Terminada a produção, que fora extremamente rápida tendo em vista que era Ginny quem estava se arrumando, ela abriu a porta e chamou o elevador. Quando chegou ao térreo viu o carro de Hermione lá fora. Cumprimentou um homem que passou por ela e saiu.
- Eu disse cinco minutos e não quinze – ralhou Hermione – agora eu vou ter que correr para você chegar a tempo e você sabe que eu odeio correr.
- Como você quer que eu me arrume em cinco minutos para uma entrevista de trabalho? Quinze minutos foi um recorde ainda por cima. Agora pisa no acelerador que não é todo dia que se consegue uma entrevista na Dolce.
- E você acha que eu não sei? Agora algumas recomendações. O povo na Dolce costuma ser sempre muito simpático e solícito, mas o estilista que está recrutando no momento é um tanto, como posso dizer? Intragável! Essa é a palavra. Draco Malfoy, o estilista mais exigente de Londres.
- Malfoy – indagou a ruiva – de onde eu já ouvi este nome?
- Ele é bem famoso Ginny – respondeu Hermione – internacionalmente falando. O Harry já trabalhou com ele algumas vezes.
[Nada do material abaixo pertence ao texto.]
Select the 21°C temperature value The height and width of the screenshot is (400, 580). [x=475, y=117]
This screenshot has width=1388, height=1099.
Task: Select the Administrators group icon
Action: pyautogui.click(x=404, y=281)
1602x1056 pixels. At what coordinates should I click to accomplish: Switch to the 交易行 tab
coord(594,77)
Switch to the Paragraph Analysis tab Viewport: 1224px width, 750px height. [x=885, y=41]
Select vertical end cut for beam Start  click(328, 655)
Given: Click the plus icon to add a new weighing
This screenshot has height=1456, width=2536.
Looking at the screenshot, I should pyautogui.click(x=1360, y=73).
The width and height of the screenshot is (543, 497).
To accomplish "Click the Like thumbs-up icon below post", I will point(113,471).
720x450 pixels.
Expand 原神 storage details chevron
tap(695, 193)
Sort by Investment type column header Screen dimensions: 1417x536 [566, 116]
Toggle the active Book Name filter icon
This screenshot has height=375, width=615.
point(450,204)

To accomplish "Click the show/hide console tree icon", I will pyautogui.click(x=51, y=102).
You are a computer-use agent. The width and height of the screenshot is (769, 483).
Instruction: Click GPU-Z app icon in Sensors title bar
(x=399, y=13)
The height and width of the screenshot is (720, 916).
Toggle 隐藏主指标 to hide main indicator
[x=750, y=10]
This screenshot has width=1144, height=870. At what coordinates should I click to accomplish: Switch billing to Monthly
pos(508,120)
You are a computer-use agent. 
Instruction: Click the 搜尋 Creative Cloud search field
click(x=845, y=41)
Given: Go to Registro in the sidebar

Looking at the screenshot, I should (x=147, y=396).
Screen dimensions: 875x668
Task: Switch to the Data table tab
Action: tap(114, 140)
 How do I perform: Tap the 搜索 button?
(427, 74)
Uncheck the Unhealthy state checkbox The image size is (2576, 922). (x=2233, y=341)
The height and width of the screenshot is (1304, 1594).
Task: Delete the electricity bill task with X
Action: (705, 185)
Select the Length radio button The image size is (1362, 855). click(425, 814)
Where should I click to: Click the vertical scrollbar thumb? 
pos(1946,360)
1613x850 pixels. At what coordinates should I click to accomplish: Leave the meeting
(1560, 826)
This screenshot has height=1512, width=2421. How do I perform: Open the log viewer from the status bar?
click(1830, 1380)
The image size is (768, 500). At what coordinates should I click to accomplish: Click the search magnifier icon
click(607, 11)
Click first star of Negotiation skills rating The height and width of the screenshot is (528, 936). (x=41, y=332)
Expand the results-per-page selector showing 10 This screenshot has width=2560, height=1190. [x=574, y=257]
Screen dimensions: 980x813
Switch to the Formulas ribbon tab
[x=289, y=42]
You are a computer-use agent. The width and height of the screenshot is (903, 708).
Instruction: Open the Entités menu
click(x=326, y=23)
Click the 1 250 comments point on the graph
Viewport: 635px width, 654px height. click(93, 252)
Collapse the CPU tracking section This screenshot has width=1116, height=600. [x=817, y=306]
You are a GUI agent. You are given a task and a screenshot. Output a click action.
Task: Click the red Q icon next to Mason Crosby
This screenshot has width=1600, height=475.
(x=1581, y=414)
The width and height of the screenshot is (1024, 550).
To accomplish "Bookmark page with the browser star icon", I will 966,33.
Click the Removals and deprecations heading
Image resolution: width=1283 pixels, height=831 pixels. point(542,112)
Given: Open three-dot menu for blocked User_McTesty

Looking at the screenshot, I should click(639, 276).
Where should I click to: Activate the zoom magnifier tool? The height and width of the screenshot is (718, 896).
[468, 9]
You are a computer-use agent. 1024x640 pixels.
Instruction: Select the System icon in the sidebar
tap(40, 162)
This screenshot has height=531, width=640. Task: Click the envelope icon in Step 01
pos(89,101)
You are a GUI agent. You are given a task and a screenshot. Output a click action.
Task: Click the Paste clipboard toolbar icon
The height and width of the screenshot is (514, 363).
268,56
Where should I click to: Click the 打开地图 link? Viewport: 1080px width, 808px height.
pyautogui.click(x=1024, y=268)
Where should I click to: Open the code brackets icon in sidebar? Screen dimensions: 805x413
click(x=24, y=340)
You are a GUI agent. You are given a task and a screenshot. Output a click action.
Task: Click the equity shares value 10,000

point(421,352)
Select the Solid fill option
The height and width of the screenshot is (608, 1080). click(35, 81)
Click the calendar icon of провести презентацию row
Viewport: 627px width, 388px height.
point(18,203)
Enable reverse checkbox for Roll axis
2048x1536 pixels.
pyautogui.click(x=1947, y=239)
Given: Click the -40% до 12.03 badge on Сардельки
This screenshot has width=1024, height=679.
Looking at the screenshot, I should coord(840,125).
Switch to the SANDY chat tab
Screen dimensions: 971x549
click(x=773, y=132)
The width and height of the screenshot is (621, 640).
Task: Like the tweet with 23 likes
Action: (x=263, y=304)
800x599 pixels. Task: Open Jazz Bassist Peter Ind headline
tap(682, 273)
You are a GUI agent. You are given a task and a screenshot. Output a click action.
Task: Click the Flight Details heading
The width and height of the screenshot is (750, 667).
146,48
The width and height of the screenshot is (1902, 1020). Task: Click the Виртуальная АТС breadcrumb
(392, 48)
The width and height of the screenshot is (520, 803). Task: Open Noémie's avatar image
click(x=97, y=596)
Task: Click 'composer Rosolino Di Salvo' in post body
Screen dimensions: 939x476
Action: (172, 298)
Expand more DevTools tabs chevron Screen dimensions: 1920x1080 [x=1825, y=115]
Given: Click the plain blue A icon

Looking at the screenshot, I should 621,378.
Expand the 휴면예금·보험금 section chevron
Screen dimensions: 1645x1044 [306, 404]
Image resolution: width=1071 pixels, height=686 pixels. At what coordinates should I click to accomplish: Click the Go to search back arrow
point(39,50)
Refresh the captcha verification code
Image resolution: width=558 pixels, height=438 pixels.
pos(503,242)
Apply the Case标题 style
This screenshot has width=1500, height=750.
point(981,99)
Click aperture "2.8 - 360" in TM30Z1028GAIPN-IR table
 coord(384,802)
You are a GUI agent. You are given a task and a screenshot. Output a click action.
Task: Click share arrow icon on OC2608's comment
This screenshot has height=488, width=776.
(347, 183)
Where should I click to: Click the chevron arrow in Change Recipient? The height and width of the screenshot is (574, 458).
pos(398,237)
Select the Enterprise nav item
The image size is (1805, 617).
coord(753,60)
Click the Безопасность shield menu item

- Isso. Lembrei agora. O Ron me falou que eles não se deram muito bem.
- Isso é um eufemismo dos grandes minha querida. Harry odeia Malfoy. E esse sentimento é completamente recíproco.
- Algum motivo em especial? É bom saber se devo falar que ele é meu namorado ou não.
- Eu não esconderia, não vai ser bom para você se ele descobrir. Mas também não alardeie. Caso ele não pergunte, não fale nada. E sim, há um motivo especial. Draco freqüentou a nossa escola. E Harry roubou a sua namorada no dia da formatura.
- Harry fez isso? Não me parece do seu feitio.
- Pois é, ruivinha, mas foi o que ele fez. Draco não o perdoa até hoje. Mas também não vale dizer que ele foi só vítima. Draco fez com que Harry quase fosse expulso da escola.
- Como? – perguntou Ginny, curiosa. Adorava saber da vida escolar de Harry. Ele mesmo não gostava muito de falar no assunto.
- Te conto outro dia, querida. Estamos aqui – ela estacionou o carro na garagem em frente à loja e Ginny saltou.
- Você não vem? – perguntou ela vendo que a outra não saía do carro.
-Tenho um encontro com o seu irmão. Ele disse que era importante. Boa sorte e me liga quando terminar que eu venho te buscar.
- Não precisa, daqui eu pego um metrô para Camdem Town e faço uma visita surpresa ao Harry!
- Como quiser – disse Hermione, dando ré com o carro e seguindo a rua, deixando Ginny sozinha em frente à loja.
"Ok Ginny" o pensou consigo mesma "você consegue fazer isso". Ela tinha alguns problemas de nervosismo antes de entrevistas. Já deveria estar acostumada, mas quem disse que ela estava?
Respirou fundo, levantou a cabeça, empinou o nariz como Harry havia lhe ensinado para causar mais impacto, e adentrou a loja.
"Avassaladora" pensou, e abriu um sorriso.